Curieusement, il n’y en a plus qui est passé par ici depuis. Je m’étonne d’ailleurs qu’aucune meute ne se soit encore établie dans les environs, mais je pense que cela ne va plus durer.
Comme j’emmène mes brebis pâturer, elles ne sont protégées par aucune clôture. Elles sont donc à tout moment à la merci du loup. En enclos, les brebis pâturent certes dans une zone fermée, mais les clôtures ne sont pas totalement résistantes à ces animaux.
Je souhaite donc me préparer à l’arrivée des loups dans cette région, c’est pourquoi je suis heureux d’avoir pu entamer cette collaboration avec Welkom Wolf. Et je pense que les chiens, s’ils sont bien dressés, pourraient rejoindre utilement ma ferme. Certains de nos chiens sont déjà allés en Haute Veluwe, aux Pays-Bas, et se sont retrouvés face à face avec un loup. La propriétaire se promenait avec les chiens en laisse, quand elle a soudain vu ce prédateur au milieu de ses brebis. Elle a lâché les chiens et ils se sont immédiatement lancés à l’assaut du loup qui s’est enfui aussi vite qu’il l’a pu. Ils font donc vraiment du bon travail. En Haute Veluwe, les chiens ne sont pas encore lâchés dans le troupeau, car il y a pas mal de promeneurs et de cyclistes.
Ces canidés ont besoin d’une très bonne formation pour savoir quand il y a un réel danger dans leur pâturage. Ils ne doivent surtout pas prêter attention à ce qui se passe en dehors de la zone de pâturage, et cela peut s’avérer difficile. Mais c’est primordial, en effet, personne ne souhaite voir un chien de 70 kg lui foncer dessus ! »
Le Réseau Loup en Wallonie vs Welkom Wolf en Flandres
« Je suis membre du Réseau Loup, la version wallonne de Welkom Wolf. Bien que ces organisations aient beaucoup de choses en commun et qu’elles aient tout intérêt à collaborer, elles n’y parviennent malheureusement pas.
Le Réseau Loup est subventionné par la Région wallonne tandis que Welkom Wolf est une ASBL. De plus, Welkom Wolf est mal vue du Réseau Loup, et ce n’est pas juste. L’ASBL flamande comprend, elle aussi, des biologistes ainsi que d’autres experts. Une meilleure coopération entre les deux organisations permettrait réellement de mieux relever les défis liés au loup en Belgique. La situation est d’ailleurs identique entre Natagora (en Wallonie) et Natuurpunt (en Flandre). Je trouve cela vraiment regrettable », estime Stijn.
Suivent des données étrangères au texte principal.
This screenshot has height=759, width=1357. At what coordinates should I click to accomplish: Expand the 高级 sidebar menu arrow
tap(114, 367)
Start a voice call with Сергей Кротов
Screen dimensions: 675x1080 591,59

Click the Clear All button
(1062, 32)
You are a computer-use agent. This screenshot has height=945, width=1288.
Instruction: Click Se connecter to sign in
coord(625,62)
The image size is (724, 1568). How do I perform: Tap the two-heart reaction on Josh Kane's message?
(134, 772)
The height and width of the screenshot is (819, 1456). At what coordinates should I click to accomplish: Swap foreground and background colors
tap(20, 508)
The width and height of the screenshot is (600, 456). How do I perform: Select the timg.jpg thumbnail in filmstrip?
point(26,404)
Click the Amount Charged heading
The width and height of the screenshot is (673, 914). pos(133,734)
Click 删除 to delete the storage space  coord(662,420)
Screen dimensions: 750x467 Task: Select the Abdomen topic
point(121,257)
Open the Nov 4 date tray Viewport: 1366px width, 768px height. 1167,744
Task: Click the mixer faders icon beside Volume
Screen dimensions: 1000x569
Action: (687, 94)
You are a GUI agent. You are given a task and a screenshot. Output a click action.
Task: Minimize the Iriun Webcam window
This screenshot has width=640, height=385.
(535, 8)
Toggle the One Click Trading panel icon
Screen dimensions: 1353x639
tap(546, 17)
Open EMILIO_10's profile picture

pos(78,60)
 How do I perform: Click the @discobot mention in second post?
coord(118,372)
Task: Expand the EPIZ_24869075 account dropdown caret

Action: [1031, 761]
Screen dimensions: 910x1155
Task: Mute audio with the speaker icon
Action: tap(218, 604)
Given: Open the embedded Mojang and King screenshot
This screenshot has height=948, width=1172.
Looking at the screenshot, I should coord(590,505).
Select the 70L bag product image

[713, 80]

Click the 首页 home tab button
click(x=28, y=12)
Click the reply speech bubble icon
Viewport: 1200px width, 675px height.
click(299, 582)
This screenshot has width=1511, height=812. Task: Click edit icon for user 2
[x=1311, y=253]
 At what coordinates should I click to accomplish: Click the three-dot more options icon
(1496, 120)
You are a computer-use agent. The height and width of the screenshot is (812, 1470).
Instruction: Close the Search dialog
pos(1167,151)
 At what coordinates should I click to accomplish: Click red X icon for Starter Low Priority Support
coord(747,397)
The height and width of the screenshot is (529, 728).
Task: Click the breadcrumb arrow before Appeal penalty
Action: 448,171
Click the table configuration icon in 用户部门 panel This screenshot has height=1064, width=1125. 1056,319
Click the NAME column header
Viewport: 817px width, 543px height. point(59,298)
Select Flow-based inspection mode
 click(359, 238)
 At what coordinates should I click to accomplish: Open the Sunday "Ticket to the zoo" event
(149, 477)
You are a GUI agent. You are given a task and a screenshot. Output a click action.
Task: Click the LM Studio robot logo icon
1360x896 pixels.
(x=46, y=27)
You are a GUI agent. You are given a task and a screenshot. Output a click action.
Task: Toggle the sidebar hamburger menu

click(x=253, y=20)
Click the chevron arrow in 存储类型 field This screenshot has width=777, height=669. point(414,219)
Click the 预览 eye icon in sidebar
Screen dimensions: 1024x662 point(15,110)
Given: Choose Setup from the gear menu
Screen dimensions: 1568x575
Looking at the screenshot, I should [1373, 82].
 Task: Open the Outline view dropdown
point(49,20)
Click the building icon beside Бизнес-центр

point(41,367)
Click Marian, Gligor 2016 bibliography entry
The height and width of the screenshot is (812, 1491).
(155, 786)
Poursuite du programme d’élevage de ces chiens
« Actuellement, les autorités belges n’accordent aucune subvention pour l’achat de chiens de protection de troupeaux. C’est dommage, car aux Pays-Bas, en Allemagne et en France, les éleveurs de brebis y ont droit. L’achat de deux chiens coûte facilement 6.000 euros, et leur entretien n’est pas bon marché non plus, car ils ont un gros appétit. À la fin du mois, nos chiots resteront pour la première fois en duo en pâturage avec les brebis. Je suis impatient de voir comment cela va se passer, mais comme ils sont bien dressés, je suis confiant.
De plus, je tiens vraiment à poursuivre ici le programme d’élevage de mâtins espagnols dans les prochaines années et à élever quelques portées supplémentaires.
Cette année, nous avons eu 7 chiots et ils se portent bien. Je pense que c’est l’endroit idéal pour leur formation, surtout grâce à la bonne coopération avec Edo Gommes et Welkom Wolf », conclut Stijn.